* **Text shown**:
^^^^^^^^^^^^^^^^
With the stack mapped on a per-CPU basis there's no risk of other CPUs being
able to read the stack contents, but vCPUs running on the current pCPU could
read stack rubble from operations of previous vCPUs.
The #DF stack is not zeroed because handling of #DF results in a panic.
Signed-off-by: Roger Pau Monné <roger.pau@citrix.com>
---
xen/arch/x86/include/asm/current.h | 30 +++++++++++++++++++++++++++++-
1 file changed, 29 insertions(+), 1 deletion(-)
diff --git a/xen/arch/x86/include/asm/current.h b/xen/arch/x86/include/asm/current.h
index 75b9a341f814..02b4118b03ef 100644
--- a/xen/arch/x86/include/asm/current.h
+++ b/xen/arch/x86/include/asm/current.h
@@ -177,6 +177,14 @@ unsigned long get_stack_dump_bottom (unsigned long sp);
# define SHADOW_STACK_WORK ""
#endif
+#define ZERO_STACK \
+ "test %[stk_size], %[stk_size];" \
+ "jz .L_skip_zeroing.%=;" \
+ "std;" \
+ "rep stosb;" \
+ "cld;" \
+ ".L_skip_zeroing.%=:"
+
#if __GNUC__ >= 9
# define ssaj_has_attr_noreturn(fn) __builtin_has_attribute(fn, __noreturn__)
^^^^^^^^^^^^^^^^
* **Source data**:
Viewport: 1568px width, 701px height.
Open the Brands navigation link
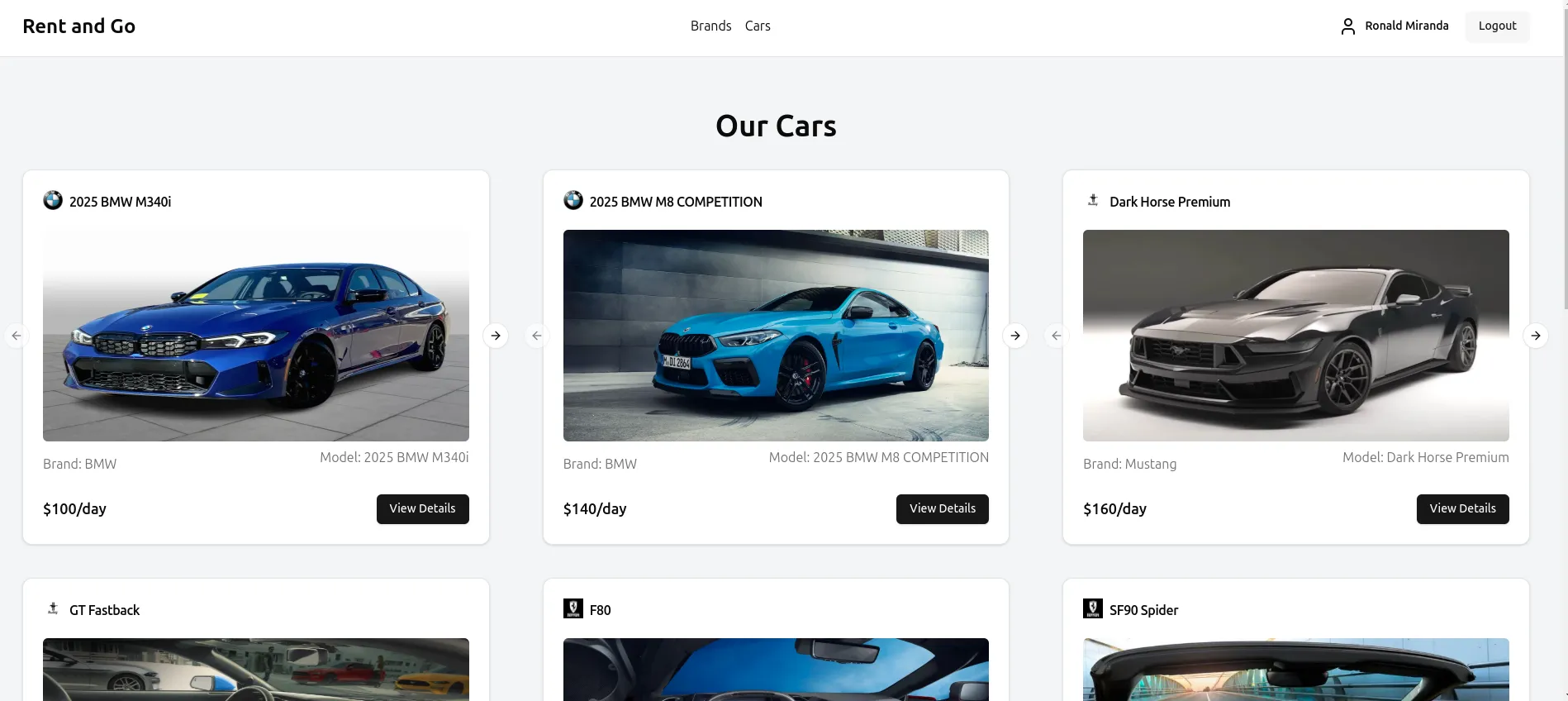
^^^^^^^^^^^^^^^^
* **The problem**: According to the Xen patch, why is the #DF stack not zeroed? The listing has no role here.

* **Reply**: The #DF stack is not zeroed because handling of #DF results in a panic.